Stagnoli Federico
Bagolino (BS)


" Negli anni  '60 non c'erano tanti altri lavori qui in zona: si poteva fare il muratore o andare alla ferriera, ma ero senza mezzi per spostarmi e allora ho fatto il minatore.
"
  Sono nato a Bagolino in provincia di Brescia nel 1936.
Ho cominciato a lavorare per la Sigma quando avevo circa 38 anni. Facevo il minatore dentro le gallerie a cavare la barite, a fare le gallerie e i fornelli, a fare le armature, e a sparare le mine. Alla mattina cominciavamo alle 7.00 di mattina fino a mezzogiorno, poi si mangiava e si riprendeva alle 14.00 fino alle 19.00: si stava 10 ore dentro in galleria. Sono rimasto 12 anni alla Sigma e poi sono passato alla Corna, la Mineraria Baritina, dove ho continuato a fare il minatore. 

Ho trovato quel lavoro perchè all'epoca non ce n'erano altri vicini, se non fare il mandriano sulle montagna. Invece, per fare il muratore oppure per andare alla ferriera di Odolo ci volevano dei mezzi per spostarsi e non ne avevo e non volevo sempre dipendere dagli altri. Prima avevo lavorato un periodo a Lumezzane in una stampatrice.
L'idea di lavorare per la Sigma è venuta da mio cugino Pasquale Foglio, fratello di Vincenzo, che mi ha proposto di venire a fare il miratore. A Storo andavo in macchina con i miei cugini e facevano il viaggio con noi anche Stagnoli Vito e Lombardi Daniele di Bagolino.

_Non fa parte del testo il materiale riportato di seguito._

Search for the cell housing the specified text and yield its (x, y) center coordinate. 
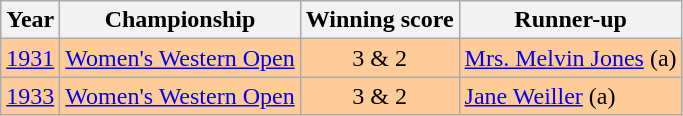
Jane Weiller (a) (570, 96)
Winning score (380, 20)
Championship (180, 20)
1931 (30, 58)
Year (30, 20)
Runner-up (570, 20)
1933 (30, 96)
Mrs. Melvin Jones (a) (570, 58)
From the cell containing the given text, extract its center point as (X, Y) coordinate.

I primi anni con la Sigma eravamo su in 20 e per arrivare al cantiere di Pice bisognava fare un pezzo di sentiero perché la strada arrivava solo fino a Faserno. Era dura soprattutto d'inverno camminare con la neve fino oltre le ginocchia.

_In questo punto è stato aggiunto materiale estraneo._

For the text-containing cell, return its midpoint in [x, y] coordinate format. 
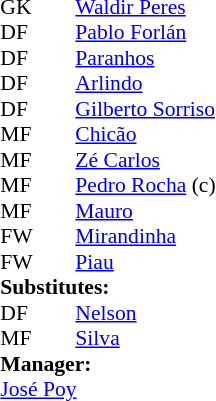
Arlindo [145, 83]
Substitutes: [108, 287]
Zé Carlos [145, 160]
Piau [145, 262]
Paranhos [145, 58]
Chicão [145, 135]
Mirandinha [145, 237]
Mauro [145, 211]
Pedro Rocha (c) [145, 185]
Silva [145, 339]
Manager: [108, 364]
Nelson [145, 313]
Gilberto Sorriso [145, 109]
Pablo Forlán [145, 33]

Il lavoro all'inizio non mi piaceva, ma poi mi sono abituato, anche se spesso lavoravo dove c'era più pericolo perché ero “boscatore” specializzato. Ho lavorato molto con Daniele Fusi, fratello di Amilcare Fusi, un “Fantanta” di Baitoni, gli altri nomi non me li ricordo.
Prima di passare alla Mineraria, quando il padrone della Sigma voleva chiudere, abbiamo fatto anche uno sciopero. Al momento del passaggio di proprietà mi ricordo che sono rimasto un mese su a Pice a fare la guardia alla polveriera. Quando sono passato dalla Sigma alla Baritina, il lavoro è cambiato: c'erano le pale gommate e la ripiena cementata delle gallerie esaurite; in generale era meglio perchè il lavoro era meno faticoso e più sicuro perchè in quel modo non c'era pericolo di crolli. Anche a Marìgole, come a Pice, c'era il dormitorio la mensa e anche la televisione. Era sicuramente pesante stare via tutta la settima dal lunedì al venerdì e certe volte anche fino a sabato.

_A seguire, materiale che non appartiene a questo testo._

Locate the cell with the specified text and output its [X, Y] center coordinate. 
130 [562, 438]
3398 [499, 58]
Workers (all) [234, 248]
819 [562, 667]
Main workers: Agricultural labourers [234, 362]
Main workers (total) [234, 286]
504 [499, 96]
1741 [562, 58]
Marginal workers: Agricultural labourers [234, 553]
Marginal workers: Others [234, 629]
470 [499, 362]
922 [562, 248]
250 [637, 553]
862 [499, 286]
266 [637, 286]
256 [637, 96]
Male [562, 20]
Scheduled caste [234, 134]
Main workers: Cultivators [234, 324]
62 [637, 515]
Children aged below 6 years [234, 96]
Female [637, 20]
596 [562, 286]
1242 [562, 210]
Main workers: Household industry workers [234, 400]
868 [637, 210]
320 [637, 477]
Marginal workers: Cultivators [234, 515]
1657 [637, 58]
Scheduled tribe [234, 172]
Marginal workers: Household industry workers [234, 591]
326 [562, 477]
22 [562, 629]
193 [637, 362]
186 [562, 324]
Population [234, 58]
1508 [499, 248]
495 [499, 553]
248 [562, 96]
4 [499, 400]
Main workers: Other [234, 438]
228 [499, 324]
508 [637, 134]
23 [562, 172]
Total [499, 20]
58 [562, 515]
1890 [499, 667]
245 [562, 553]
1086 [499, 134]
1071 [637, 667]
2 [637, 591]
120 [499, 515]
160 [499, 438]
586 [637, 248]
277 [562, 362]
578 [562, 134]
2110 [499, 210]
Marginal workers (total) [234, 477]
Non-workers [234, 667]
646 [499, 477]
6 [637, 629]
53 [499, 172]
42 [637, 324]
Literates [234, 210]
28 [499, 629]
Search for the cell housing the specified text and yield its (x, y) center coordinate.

Mi ricordo l'incidente di Quintilio Zaninelli, che aveva lavorato con me i primi tempi che ha cominciato in galleria. Anch'io ho avuto qualche incidente, mi sono rotto un piede, un'altra volta la mano e ho avuto delle schegge negli occhi. La paga non era male. Sono andato in pensione nel 1986.

Intervista raccolta il 29 maggio a Riccomassimo.